### Data in this exercise
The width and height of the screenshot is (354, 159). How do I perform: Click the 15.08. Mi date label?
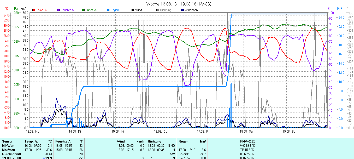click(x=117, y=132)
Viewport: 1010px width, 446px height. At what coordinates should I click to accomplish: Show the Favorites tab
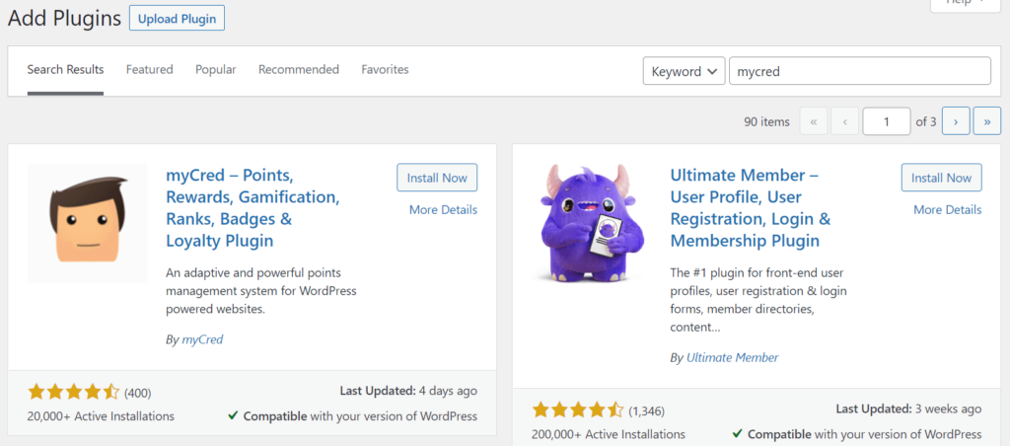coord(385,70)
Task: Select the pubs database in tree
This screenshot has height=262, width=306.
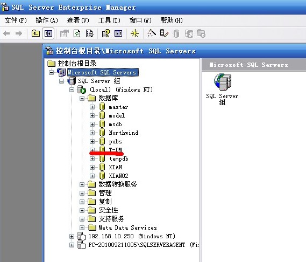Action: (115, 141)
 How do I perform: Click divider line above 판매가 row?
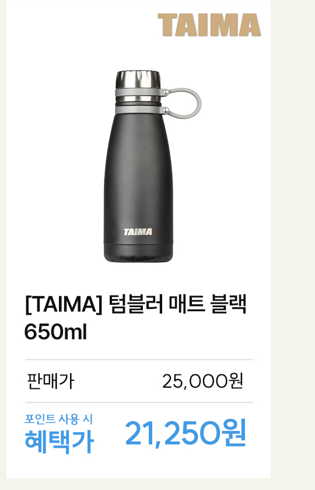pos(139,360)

* * *

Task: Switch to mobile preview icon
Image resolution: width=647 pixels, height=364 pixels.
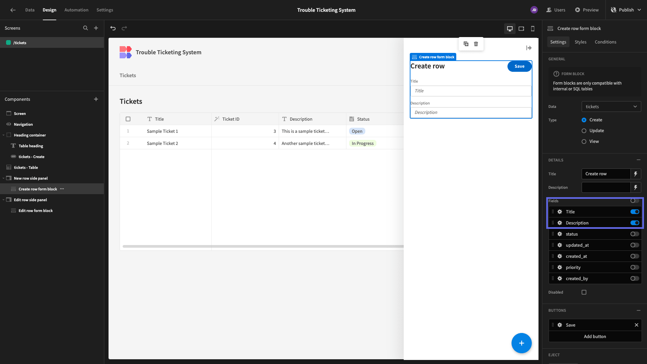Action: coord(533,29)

* * *

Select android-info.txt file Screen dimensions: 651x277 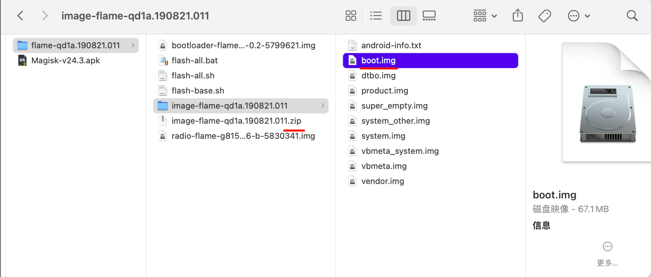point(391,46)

### Requirement
Tally the lines above that contain the string "perform", and reply with the count alone.

### Output of the exercise
2